The next standard is that the child has one of the four behaviors in the second standard, plus a significant deficit in social skills or school/work issues. While petitioner might have deficits in social skills and school, she still, currently, does not meet the standard for any of the four dangerous behaviors.
The final standard requires the child to meet one dangerous behavior or one deficit in social or school/work skills, plus have a “rare and extreme circumstance” such as daily extreme disruptive behaviors, severe nightmares or night terrors four times per week, or being unable to complete routine events daily due to an obsession. Level of Care Manual, page 19. Again, petitioner’s current mental/emotional problems are not at those levels.
Petitioner made three arguments. First, she argued that the agency did not screen petitioner for Developmental Delay. The agency representative responded that there was no diagnosis of developmental delay offered during the screening, only evidence that petitioner was seen for possible developmental delay. It now appears that there has been a diagnosis, and petitioner’s representatives can request a new screen on that issue. Second, she argued that they failed to account for the suicidal incident in early 2024. I have already discussed that issue. Third, she argues that the screener failed to account for the services that petitioner receives as being a basis for the better reports of her functioning. No doubt services have been important, but the most intensive services, CCS, were discontinued in April, 2024. Petitioner has been functioning at a much better level with only school supports and some outpatient counseling (I note that nowhere in the record could I find any description of how often petitioner has been seeing a psychologist/social worker therapist, so it does not appear to be a regular, ongoing intervention). While petitioner still attended respite, the agency correctly noted that respite is not an active, direct treatment device; it is a means to give the family members a break from each other. It is obvious that petitioner had severe symptomology in the past, but the whole point of CLTS is to help the person overcome the symptomology. Petitioner still has issues, but they do not rise to the level as in the past. I cannot find an error in the screener’s determinations on that basis.

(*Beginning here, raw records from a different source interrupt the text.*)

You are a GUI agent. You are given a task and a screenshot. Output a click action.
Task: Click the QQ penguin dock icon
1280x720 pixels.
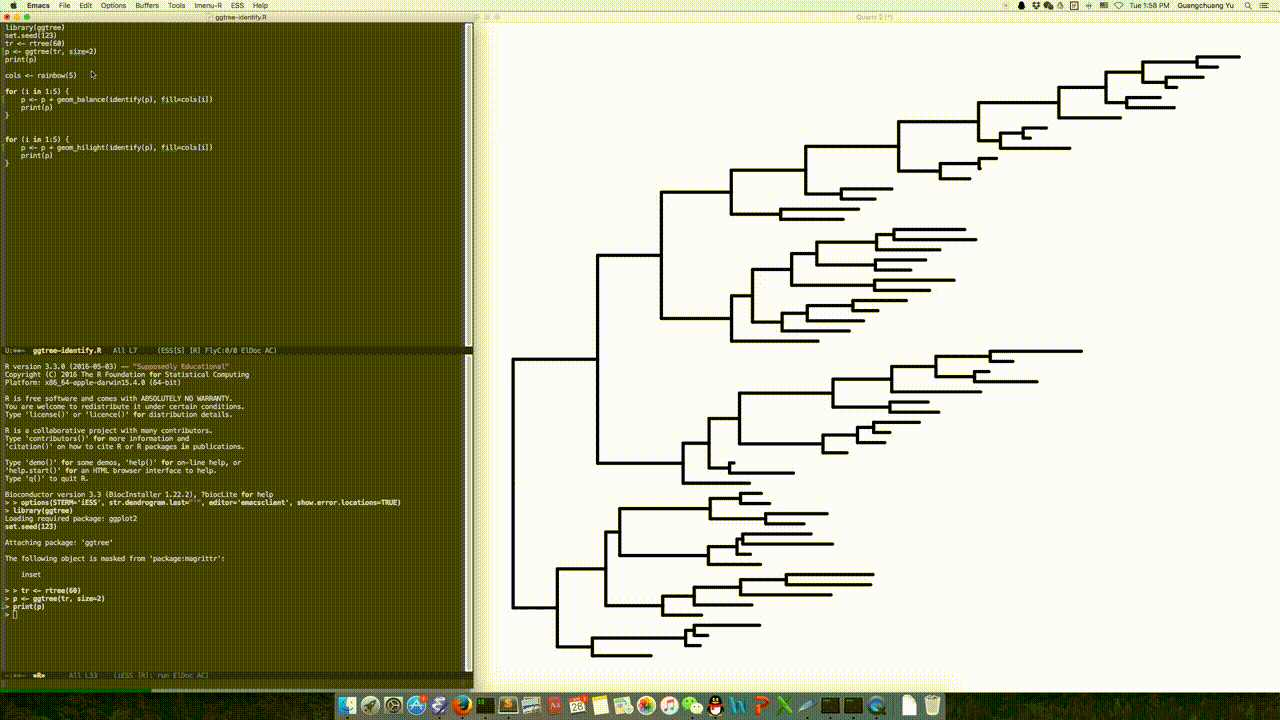[715, 706]
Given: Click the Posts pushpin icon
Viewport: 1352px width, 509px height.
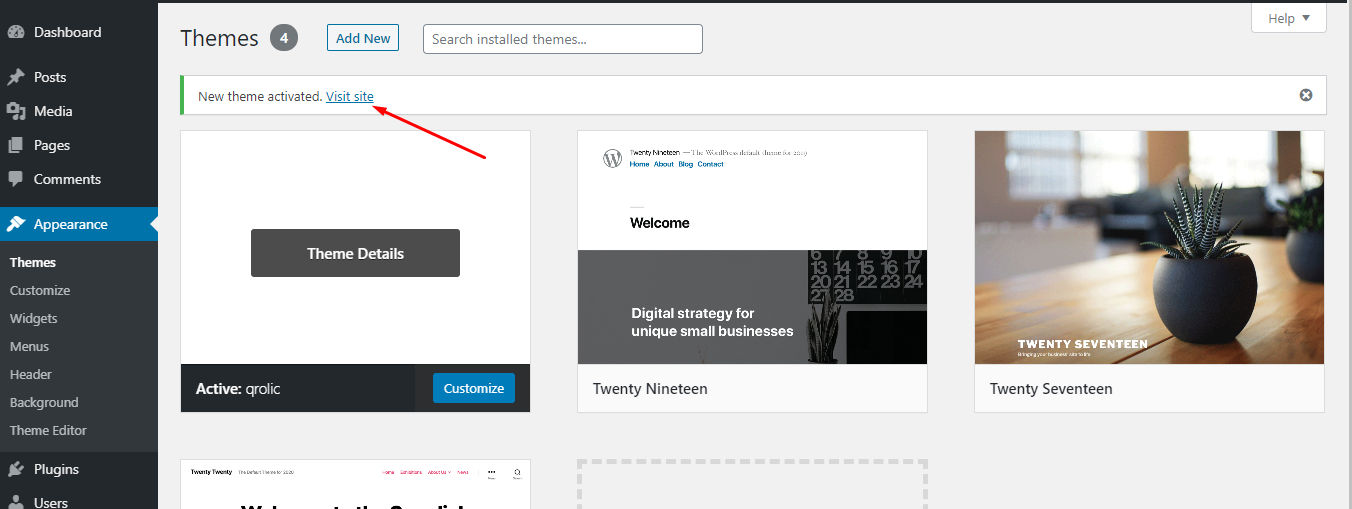Looking at the screenshot, I should point(16,77).
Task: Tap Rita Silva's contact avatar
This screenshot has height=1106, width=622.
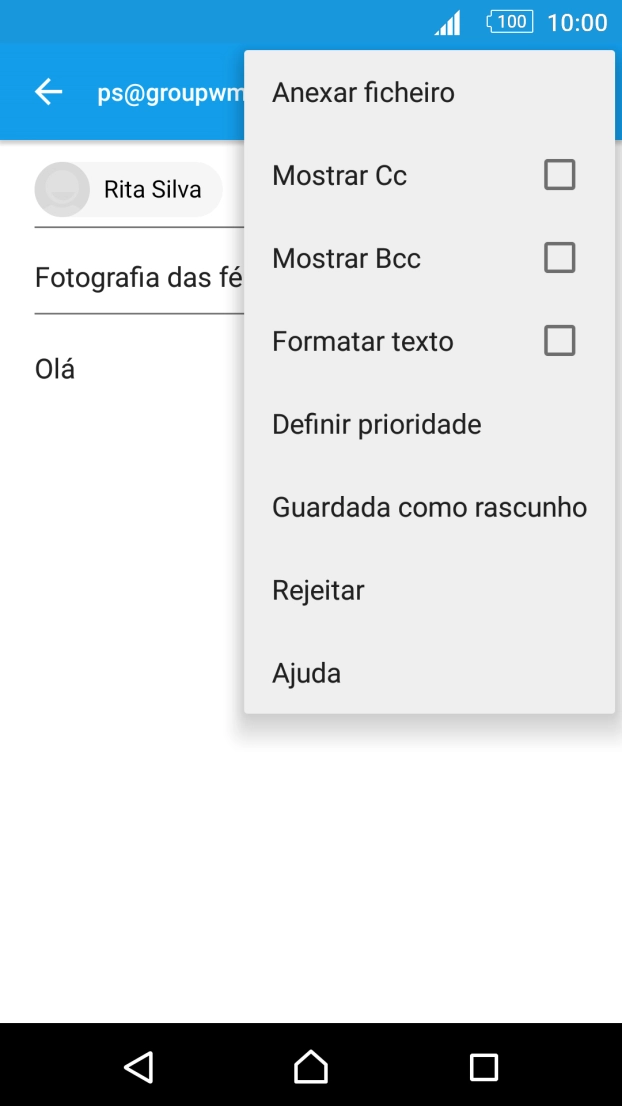Action: pyautogui.click(x=64, y=189)
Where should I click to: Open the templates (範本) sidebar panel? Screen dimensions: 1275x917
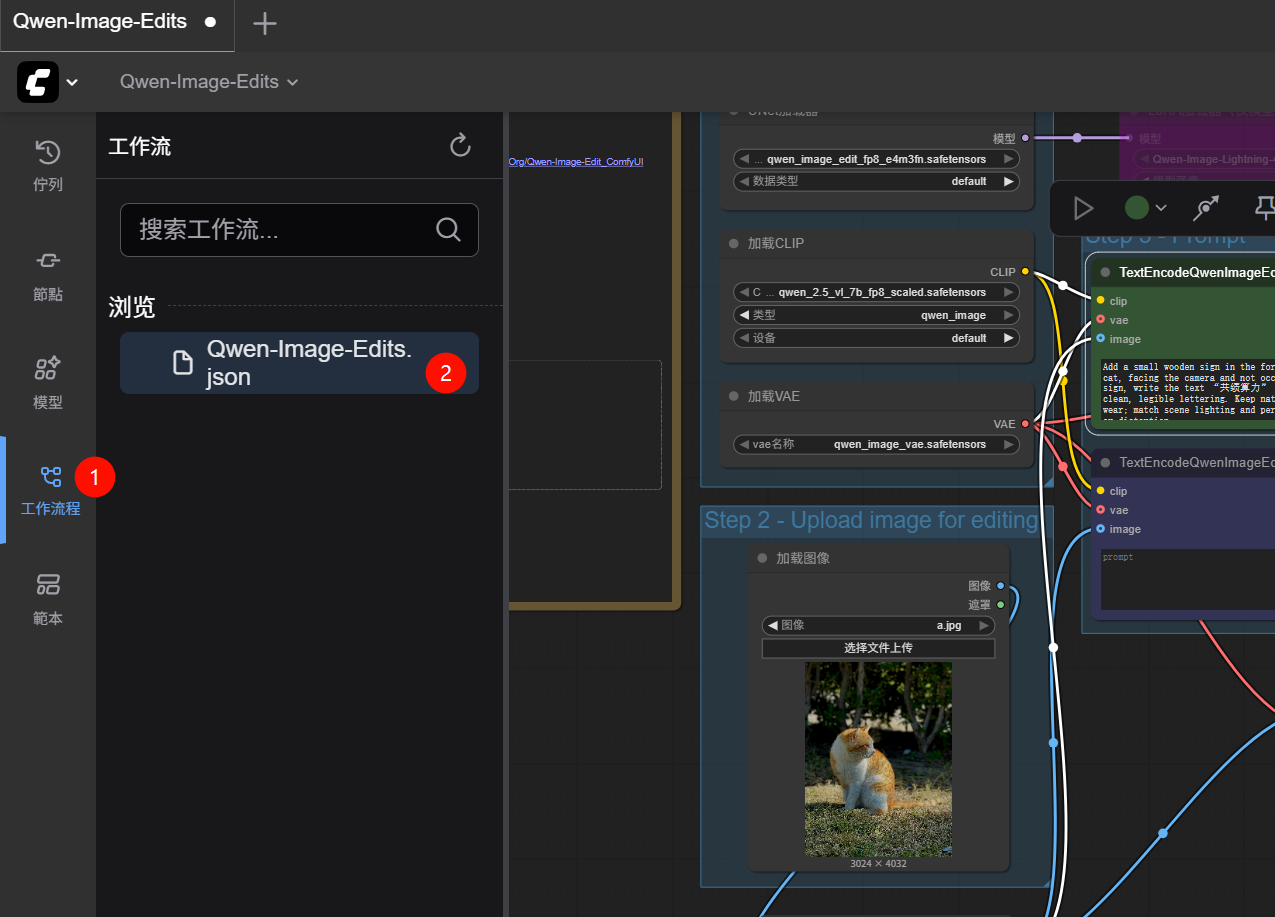pos(47,598)
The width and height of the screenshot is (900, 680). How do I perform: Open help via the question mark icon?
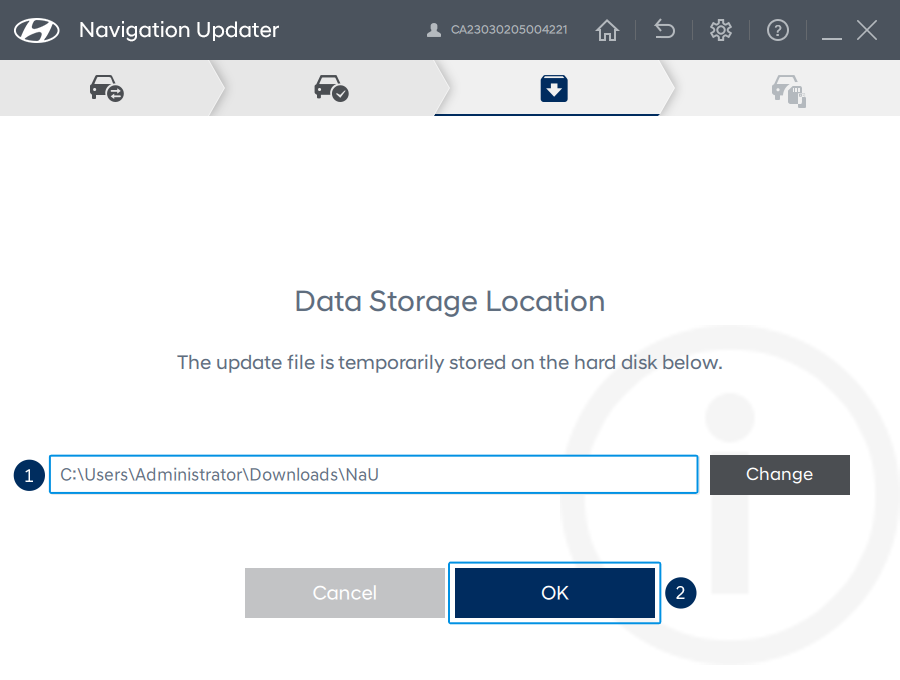(x=778, y=30)
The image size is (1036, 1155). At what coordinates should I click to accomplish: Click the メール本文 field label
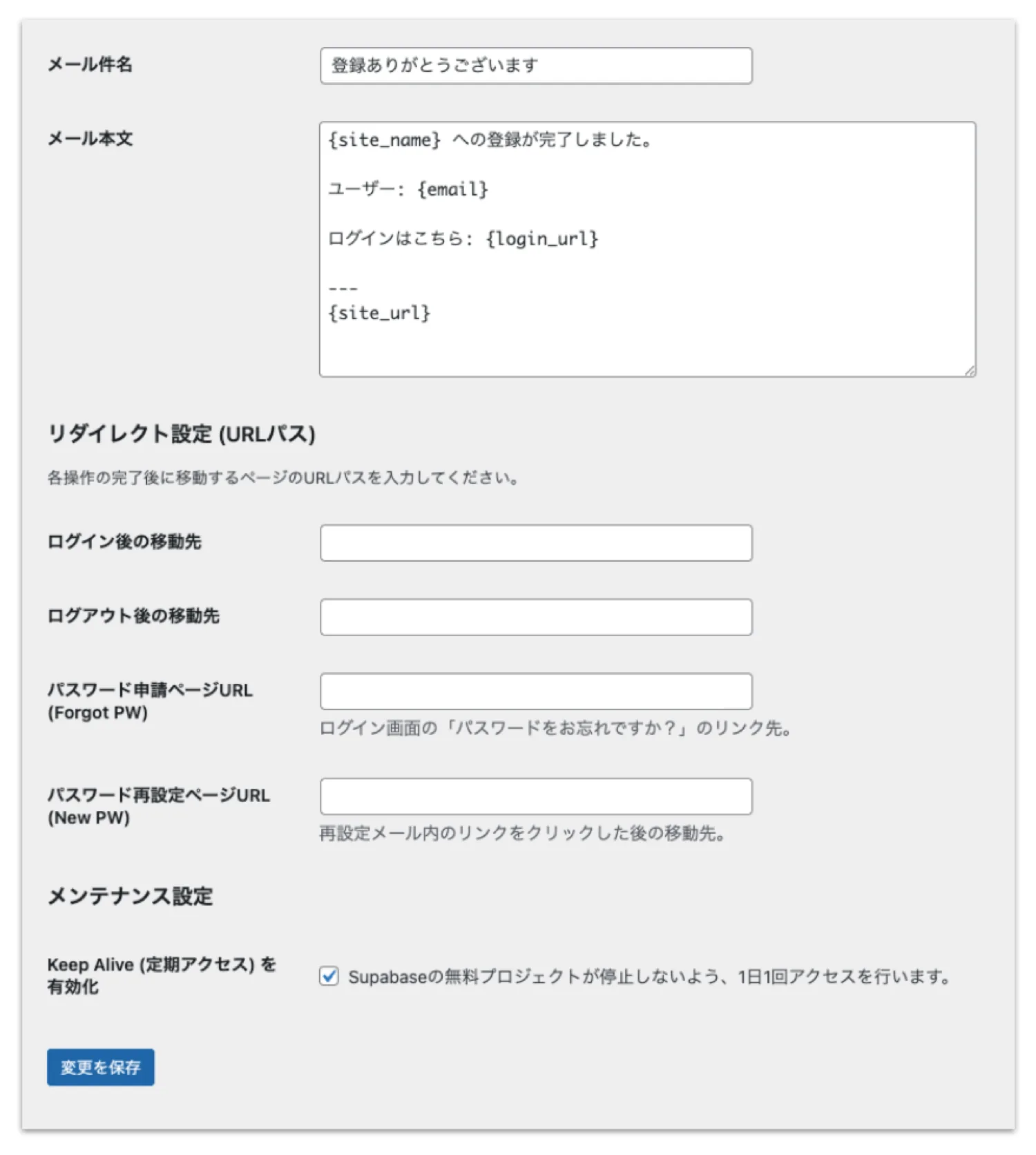coord(90,138)
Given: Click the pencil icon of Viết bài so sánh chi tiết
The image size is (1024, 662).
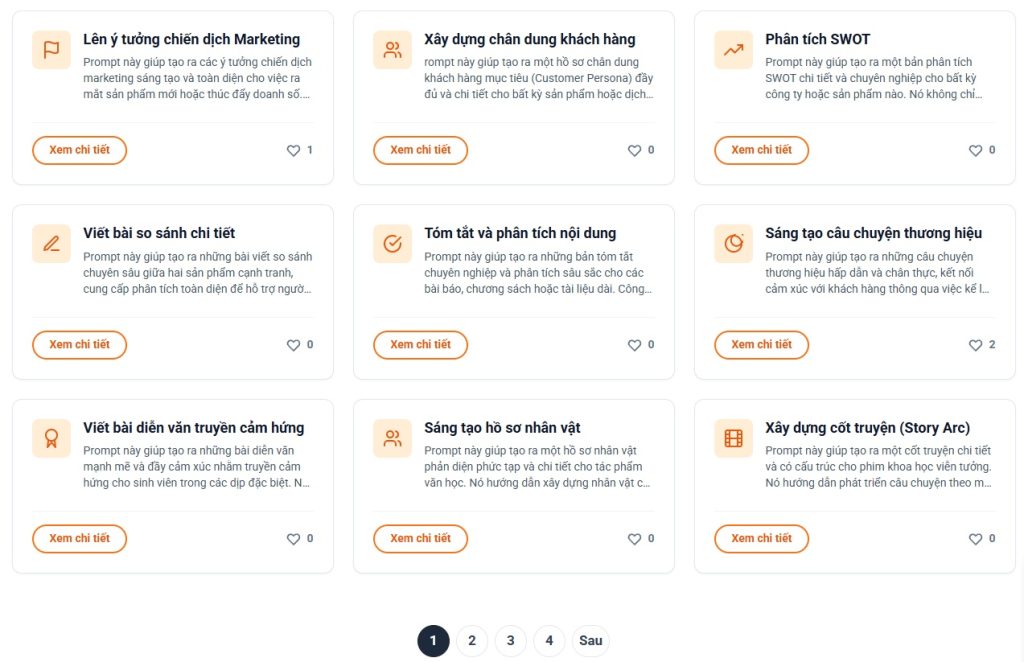Looking at the screenshot, I should (x=51, y=244).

I conclude that the November, 2024 functional screen accurately determined that petitioner no longer met the psychiatric hospital level of care necessary for CLTS eligibility.
Conclusions of Law
The agency accurately determined that petitioner did not meet the psychiatric hospital level of care when it did an annual functional screen in November, 2024.
THEREFORE, it is
Ordered
That the petition for review is hereby dismissed.
[Request for a rehearing and appeal to court instructions omitted.]